Contingent Value Rights - CVR

What are 'Contingent Value Rights - CVR'

Contingent Value Rights (CVR) are rights provided to shareholders of a company facing significant restructuring or of a company that has been acquired. These rights ensure that the shareholders receive additional benefits if a certain event occurs. These kinds of rights share similarities with options, as they frequently have an expiration date relating to the times that contingent events must occur.

BREAKING DOWN 'Contingent Value Rights - CVR'

For example, the shareholders of a company that has been acquired may receive a CVR that allows them to gain additional shares of a target company if said target company’s share price drops below a certain value by a predetermined date. Contingent value rights related to a company’s stock generally revolve around the price performance of the security.

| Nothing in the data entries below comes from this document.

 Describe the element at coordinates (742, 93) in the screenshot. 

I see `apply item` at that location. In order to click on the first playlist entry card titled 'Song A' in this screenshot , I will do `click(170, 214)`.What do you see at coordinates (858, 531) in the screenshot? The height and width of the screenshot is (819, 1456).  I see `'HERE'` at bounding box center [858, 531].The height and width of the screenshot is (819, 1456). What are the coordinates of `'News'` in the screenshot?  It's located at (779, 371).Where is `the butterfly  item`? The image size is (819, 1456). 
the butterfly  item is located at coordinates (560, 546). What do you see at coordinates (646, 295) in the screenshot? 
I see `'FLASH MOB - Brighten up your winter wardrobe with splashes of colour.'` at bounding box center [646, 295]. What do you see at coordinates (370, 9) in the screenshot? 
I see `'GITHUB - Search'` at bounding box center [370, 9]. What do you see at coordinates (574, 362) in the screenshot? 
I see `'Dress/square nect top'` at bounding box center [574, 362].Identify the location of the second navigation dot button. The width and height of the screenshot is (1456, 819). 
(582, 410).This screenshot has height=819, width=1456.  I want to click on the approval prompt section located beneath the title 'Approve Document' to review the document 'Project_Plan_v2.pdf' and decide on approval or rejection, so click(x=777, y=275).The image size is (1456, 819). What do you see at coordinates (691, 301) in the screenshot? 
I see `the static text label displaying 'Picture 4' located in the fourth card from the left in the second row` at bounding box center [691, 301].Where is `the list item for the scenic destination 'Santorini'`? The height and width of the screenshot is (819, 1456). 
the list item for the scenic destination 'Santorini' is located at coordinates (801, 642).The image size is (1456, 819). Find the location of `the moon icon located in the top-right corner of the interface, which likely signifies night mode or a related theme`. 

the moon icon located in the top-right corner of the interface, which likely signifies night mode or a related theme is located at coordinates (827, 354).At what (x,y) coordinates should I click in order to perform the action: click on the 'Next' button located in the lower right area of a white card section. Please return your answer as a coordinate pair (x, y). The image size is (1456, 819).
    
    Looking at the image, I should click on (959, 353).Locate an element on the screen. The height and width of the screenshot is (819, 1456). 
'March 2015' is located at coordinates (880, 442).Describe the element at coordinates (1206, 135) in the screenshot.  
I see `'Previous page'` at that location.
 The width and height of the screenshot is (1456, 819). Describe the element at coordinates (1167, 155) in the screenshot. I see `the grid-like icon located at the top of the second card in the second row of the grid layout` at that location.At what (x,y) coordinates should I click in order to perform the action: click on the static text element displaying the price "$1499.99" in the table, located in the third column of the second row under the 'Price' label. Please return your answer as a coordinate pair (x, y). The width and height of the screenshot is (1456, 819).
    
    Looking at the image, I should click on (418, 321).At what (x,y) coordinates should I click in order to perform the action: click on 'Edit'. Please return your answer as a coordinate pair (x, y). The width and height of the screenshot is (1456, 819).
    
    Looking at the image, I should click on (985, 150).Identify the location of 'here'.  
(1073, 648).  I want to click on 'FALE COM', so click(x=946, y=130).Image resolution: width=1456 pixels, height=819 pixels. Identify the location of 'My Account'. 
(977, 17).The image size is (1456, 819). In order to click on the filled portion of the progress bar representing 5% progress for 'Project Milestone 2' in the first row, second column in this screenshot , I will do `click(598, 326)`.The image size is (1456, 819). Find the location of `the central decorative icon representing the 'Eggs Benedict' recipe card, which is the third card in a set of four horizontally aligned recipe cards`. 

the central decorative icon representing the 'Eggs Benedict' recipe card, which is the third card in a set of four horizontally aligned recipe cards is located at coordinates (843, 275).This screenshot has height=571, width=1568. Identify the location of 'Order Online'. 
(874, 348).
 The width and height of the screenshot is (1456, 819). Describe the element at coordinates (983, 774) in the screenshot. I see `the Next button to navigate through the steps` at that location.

Contingent Value Rights as Unsecured Obligations

In many cases, the true value of contingent value rights is dependent upon a specific stock’s future performance. In certain instances, these rights are similar to options in that an investor contractually maintains rights, but is under no obligation to complete a sale of a certain security at a specified price within a predetermined period of time. The New York Stock Exchange Listed Company Manual refers to contingent value rights as "unsecured obligations." Congruent with this, shareholders are not guaranteed that a right, or "reward," will actually be given to them when said right is based on the price of a certain stock. Furthermore, all contingent value rights have a date of expiration. Should the required event or events not occur in the specified contingent period of time, shareholders holding a CVR in a specified stock receive nothing above what the stock itself offers.

Additional Stock Shares

Contingent value rights can also serve to benefit shareholders of a company that has been acquired, by offering them the option to gain additional shares of stock in the acquired company as long as a previously established target price has not been met during the period of time set by the CVR. Because stock prices cannot be predicted with any certainty, the target price may be reached within the given period, at which point the CVR is of no value to the shareholders.


At the time of issuance, the true values of CVRs is not firmly set. The risk that shareholders face remains unknown because the rights are based entirely on the anticipated price of the stock in the future or on some unpredictable event.

If contingent value rights are part of a merger or an acquisition, a large part of the risk that would affect the acquirer is effectively transferred to the shareholders of the company being acquired, thus making it easier for the buyer to offer a more attractive price.